Work to be completed:
Among the entries below, copy every line that carries the word "checkbox".

Listed entries:
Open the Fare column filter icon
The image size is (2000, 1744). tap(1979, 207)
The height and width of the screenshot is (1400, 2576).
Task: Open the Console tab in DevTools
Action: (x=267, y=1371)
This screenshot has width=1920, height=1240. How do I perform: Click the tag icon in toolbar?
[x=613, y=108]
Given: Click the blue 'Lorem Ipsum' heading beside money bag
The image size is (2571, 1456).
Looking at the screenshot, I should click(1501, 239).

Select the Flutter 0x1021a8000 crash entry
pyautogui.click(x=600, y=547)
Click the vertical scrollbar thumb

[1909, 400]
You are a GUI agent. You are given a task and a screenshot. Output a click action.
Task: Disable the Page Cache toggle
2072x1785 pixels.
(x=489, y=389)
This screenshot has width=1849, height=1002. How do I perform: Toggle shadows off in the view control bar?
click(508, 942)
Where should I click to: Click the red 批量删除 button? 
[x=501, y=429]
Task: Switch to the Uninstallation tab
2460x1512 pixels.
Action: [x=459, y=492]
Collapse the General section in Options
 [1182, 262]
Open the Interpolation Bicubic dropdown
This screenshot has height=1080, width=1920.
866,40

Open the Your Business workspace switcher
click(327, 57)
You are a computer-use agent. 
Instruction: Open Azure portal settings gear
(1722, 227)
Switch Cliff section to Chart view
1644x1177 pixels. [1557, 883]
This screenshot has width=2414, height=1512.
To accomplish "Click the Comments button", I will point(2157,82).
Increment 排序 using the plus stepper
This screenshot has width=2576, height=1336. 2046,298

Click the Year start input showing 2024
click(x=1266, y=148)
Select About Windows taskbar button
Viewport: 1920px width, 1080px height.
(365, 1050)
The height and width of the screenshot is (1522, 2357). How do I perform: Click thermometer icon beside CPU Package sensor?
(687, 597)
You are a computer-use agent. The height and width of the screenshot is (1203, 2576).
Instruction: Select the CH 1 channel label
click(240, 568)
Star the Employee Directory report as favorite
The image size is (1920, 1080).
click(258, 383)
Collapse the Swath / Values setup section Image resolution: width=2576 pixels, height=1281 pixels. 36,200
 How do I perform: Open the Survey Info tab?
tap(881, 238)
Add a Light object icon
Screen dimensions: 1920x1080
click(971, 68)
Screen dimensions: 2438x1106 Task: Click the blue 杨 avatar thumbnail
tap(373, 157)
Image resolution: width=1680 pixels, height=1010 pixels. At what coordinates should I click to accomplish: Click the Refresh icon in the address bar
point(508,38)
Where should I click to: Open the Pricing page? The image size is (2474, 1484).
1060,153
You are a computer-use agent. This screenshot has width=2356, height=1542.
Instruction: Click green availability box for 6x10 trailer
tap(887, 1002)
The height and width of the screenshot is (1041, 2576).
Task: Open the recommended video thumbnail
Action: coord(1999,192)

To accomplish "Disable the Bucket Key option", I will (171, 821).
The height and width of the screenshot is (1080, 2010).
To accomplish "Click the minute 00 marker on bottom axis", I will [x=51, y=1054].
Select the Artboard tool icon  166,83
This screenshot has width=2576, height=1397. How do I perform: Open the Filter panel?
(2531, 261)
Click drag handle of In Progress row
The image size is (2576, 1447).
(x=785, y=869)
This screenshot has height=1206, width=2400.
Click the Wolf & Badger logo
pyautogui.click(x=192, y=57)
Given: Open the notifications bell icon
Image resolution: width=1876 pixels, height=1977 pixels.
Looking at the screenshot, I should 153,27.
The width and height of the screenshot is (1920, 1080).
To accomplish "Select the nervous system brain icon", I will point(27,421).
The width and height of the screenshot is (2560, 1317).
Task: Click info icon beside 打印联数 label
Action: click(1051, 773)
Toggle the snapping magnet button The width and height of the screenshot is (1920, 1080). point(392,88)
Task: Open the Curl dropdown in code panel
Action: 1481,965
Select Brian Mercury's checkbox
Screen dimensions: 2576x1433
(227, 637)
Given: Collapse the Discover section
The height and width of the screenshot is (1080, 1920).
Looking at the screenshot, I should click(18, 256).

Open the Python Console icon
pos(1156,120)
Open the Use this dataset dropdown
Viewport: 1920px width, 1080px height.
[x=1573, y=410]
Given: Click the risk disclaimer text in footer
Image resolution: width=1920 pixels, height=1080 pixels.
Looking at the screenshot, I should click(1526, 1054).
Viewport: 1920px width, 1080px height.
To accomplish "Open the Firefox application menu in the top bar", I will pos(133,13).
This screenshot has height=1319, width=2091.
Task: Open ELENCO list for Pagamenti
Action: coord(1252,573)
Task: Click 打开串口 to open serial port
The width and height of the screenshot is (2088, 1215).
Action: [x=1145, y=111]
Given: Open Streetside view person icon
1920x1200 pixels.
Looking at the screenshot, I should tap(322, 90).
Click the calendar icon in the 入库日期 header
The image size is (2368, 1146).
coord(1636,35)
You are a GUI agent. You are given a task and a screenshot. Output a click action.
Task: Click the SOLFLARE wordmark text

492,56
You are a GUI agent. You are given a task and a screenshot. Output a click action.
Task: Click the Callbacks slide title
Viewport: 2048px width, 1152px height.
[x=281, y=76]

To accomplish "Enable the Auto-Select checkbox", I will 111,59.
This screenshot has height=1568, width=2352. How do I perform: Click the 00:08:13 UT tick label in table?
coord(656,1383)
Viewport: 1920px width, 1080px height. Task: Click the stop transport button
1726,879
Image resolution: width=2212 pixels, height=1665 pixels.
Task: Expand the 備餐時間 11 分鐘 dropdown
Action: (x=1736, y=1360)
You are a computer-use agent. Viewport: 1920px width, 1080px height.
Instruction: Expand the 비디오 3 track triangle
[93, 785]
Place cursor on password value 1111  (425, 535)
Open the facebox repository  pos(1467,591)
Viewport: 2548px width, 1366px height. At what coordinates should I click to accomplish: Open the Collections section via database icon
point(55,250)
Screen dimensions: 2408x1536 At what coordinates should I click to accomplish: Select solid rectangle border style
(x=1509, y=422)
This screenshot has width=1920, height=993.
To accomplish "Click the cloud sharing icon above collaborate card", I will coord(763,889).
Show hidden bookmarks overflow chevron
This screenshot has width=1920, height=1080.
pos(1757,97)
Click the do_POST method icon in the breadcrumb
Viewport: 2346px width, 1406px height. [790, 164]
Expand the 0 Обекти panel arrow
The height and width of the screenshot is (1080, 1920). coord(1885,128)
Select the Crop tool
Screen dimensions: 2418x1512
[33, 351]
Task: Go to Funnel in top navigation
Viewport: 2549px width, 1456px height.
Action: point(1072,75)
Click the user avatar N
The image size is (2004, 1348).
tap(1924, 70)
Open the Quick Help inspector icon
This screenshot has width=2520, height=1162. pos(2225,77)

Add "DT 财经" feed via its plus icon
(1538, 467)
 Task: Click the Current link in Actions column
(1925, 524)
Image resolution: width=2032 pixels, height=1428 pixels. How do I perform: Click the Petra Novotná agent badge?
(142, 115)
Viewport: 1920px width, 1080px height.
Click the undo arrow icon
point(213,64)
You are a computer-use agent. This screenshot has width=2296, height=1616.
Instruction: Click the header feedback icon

Written solution:
Select Brian Mercury's checkbox
To accomplish "Enable the Auto-Select checkbox", I will 111,59.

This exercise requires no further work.